There are 308 thousand expected maternal deaths in 2017. This can be reduced to 84 thousand with full contraceptive coverage and maternal care so access to contraception is vital not just for women’s choice but preventing many maternal deaths
ECHO Study
The ECHO (Evidence for Contraceptive options and HIV Outcomes Trial) study wants to look at contraception outcomes when women use different long-acting contraceptive methods and find what is the risk of HIV while using the method and also how women feel using the methods. The study, centered in the Desmond Tutu HIV Foundation Emavundleni clinic, has 18 months of follow up per participant with an HIV test every three months. Contraceptive options include a copper IUD (intrauterine device), a Jadelle implant that goes in the arm or the DMPA (Depo-Provera®), an injectable. The study enrolled young women aged 18-35.

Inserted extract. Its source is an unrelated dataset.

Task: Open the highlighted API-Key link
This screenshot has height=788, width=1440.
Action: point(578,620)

During the study, the participants were randomised onto different contraceptive methods. Generally, South Africans want to use the injectable so it can be a challenge to ask women to change their contraceptive choice for eighteen months.
Factors influencing uptake
During the study, the researchers at Emavundleni asked the participants which people in their lives affected their choice of contraception. They found that the views of the community, education and health care providers had the greatest influence, followed by family and peers. Often, partners had the least influence over these young womens’ contraception uptake.

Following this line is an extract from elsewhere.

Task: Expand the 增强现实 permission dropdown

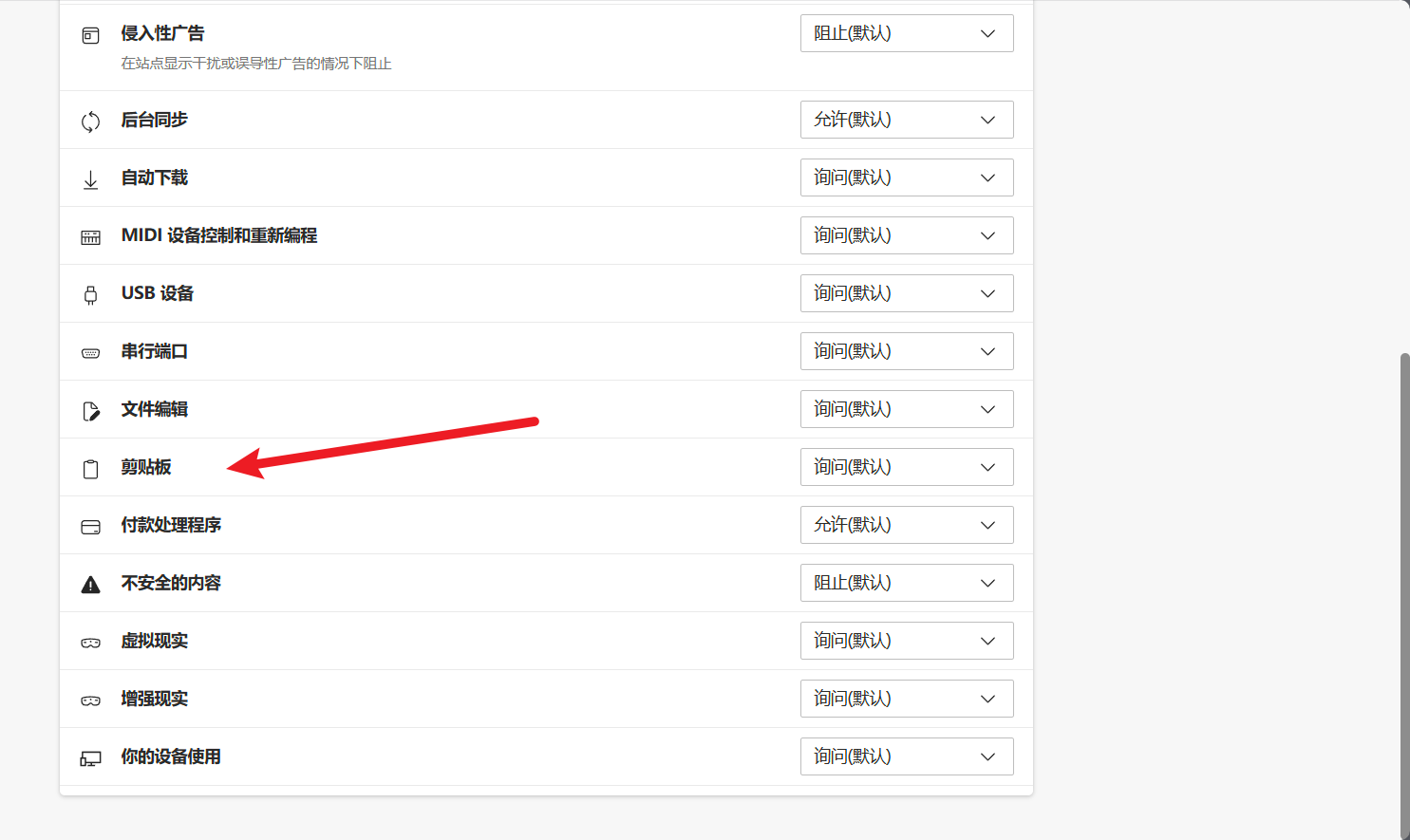Action: coord(906,699)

Dr Shakeera Arnolds, a medical doctor at the Desmond Tutu HIV Foundation (DTHF) and one of the researchers on the study, commented that “most of them are unmarried, so they don’t discuss with their partners about the type of contraception they use. They discuss with their mothers, their peers, their aunts.” This is why the partners had such a low influence over contraceptive choices.
Success
“I think our biggest success, other than getting women to continue their randomised methods and educating them, we’ve had increased uptake (of long acting reversible contraception) in the community” commented Dr Sheetal Kassim, a medical officer at DTHF who was also a researcher for the study.
Women have been introduced to different choices in contraceptives after the study. Expert staff were seen to be very important for facilitating different choices in contraception; this included dependable insertion and removal procedure information.

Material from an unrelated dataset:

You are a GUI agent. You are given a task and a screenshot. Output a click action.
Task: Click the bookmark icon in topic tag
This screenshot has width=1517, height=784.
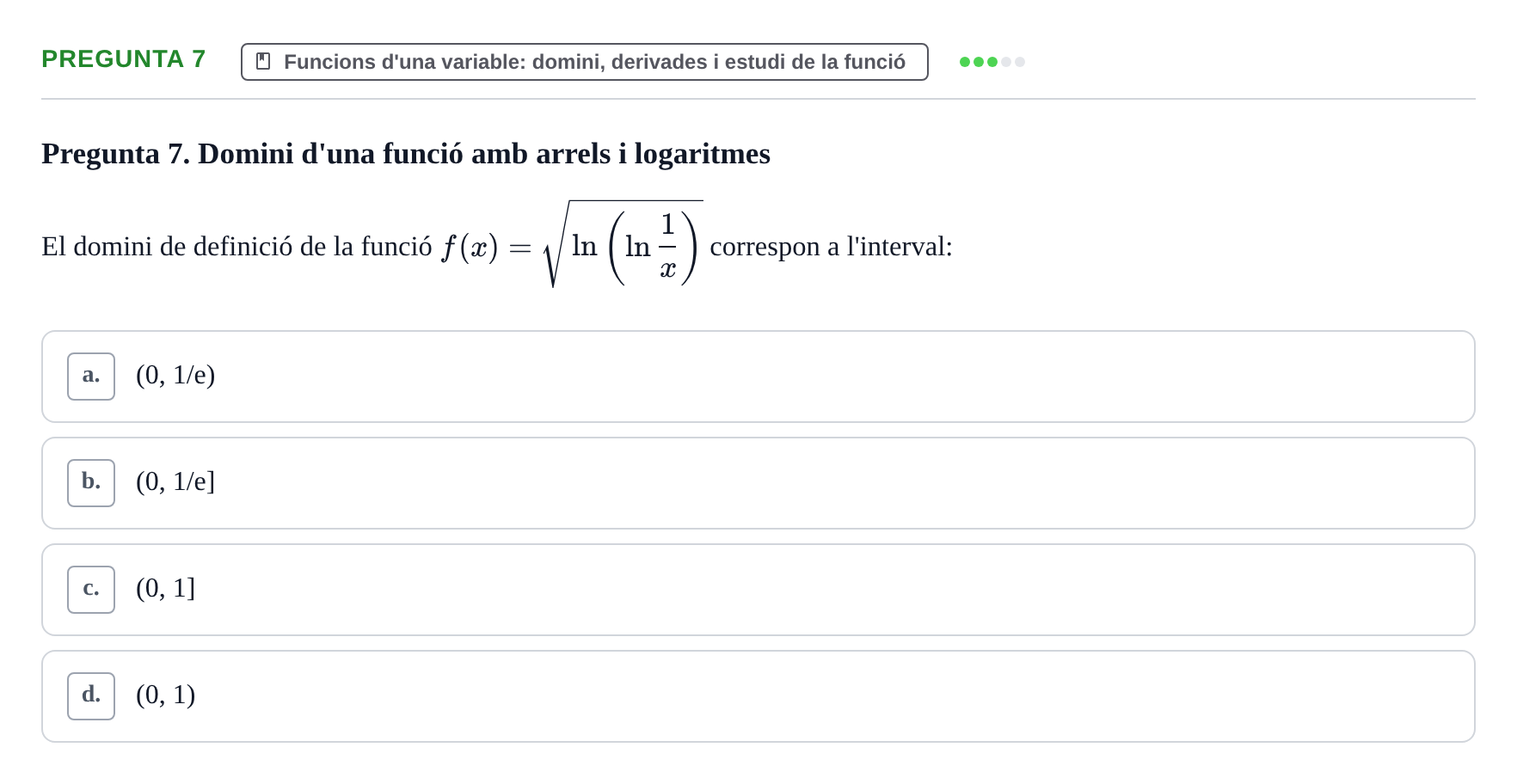(x=263, y=62)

The ECHO study provided contraception to 560 women. This is a huge burden off the local clinics and empowers these women by enabling them to decide when they want to get pregnant. Some women in marriages, for example, are unable to negotiate when they have sex or condom-use and these contraceptives give them power to choose when they have a baby. The future of the ECHO study is to expand the uptake of long-acting reversible contraception.
Family planning is key to combating poverty, empowering women, improving maternal and child health and also preventing HIV. The chance of pregnancy is reduced with condom-use and the majority of new HIV infections are from sexual transmission which can also be prevented using condoms. The contraceptives used in the ECHO study reduce the number of unintended pregnancies and therefore also the number of HIV positive mothers, children and orphans.
The ECHO Study is funded by a consortium of donors: the Bill & Melinda Gates Foundation, the US Agency for International Development, the Swedish International Development Cooperation Agency, the United Nations Population Fund, and the Medical Research Council of South Africa. In addition, USAID and the South African government are donating the contraceptives used in the study.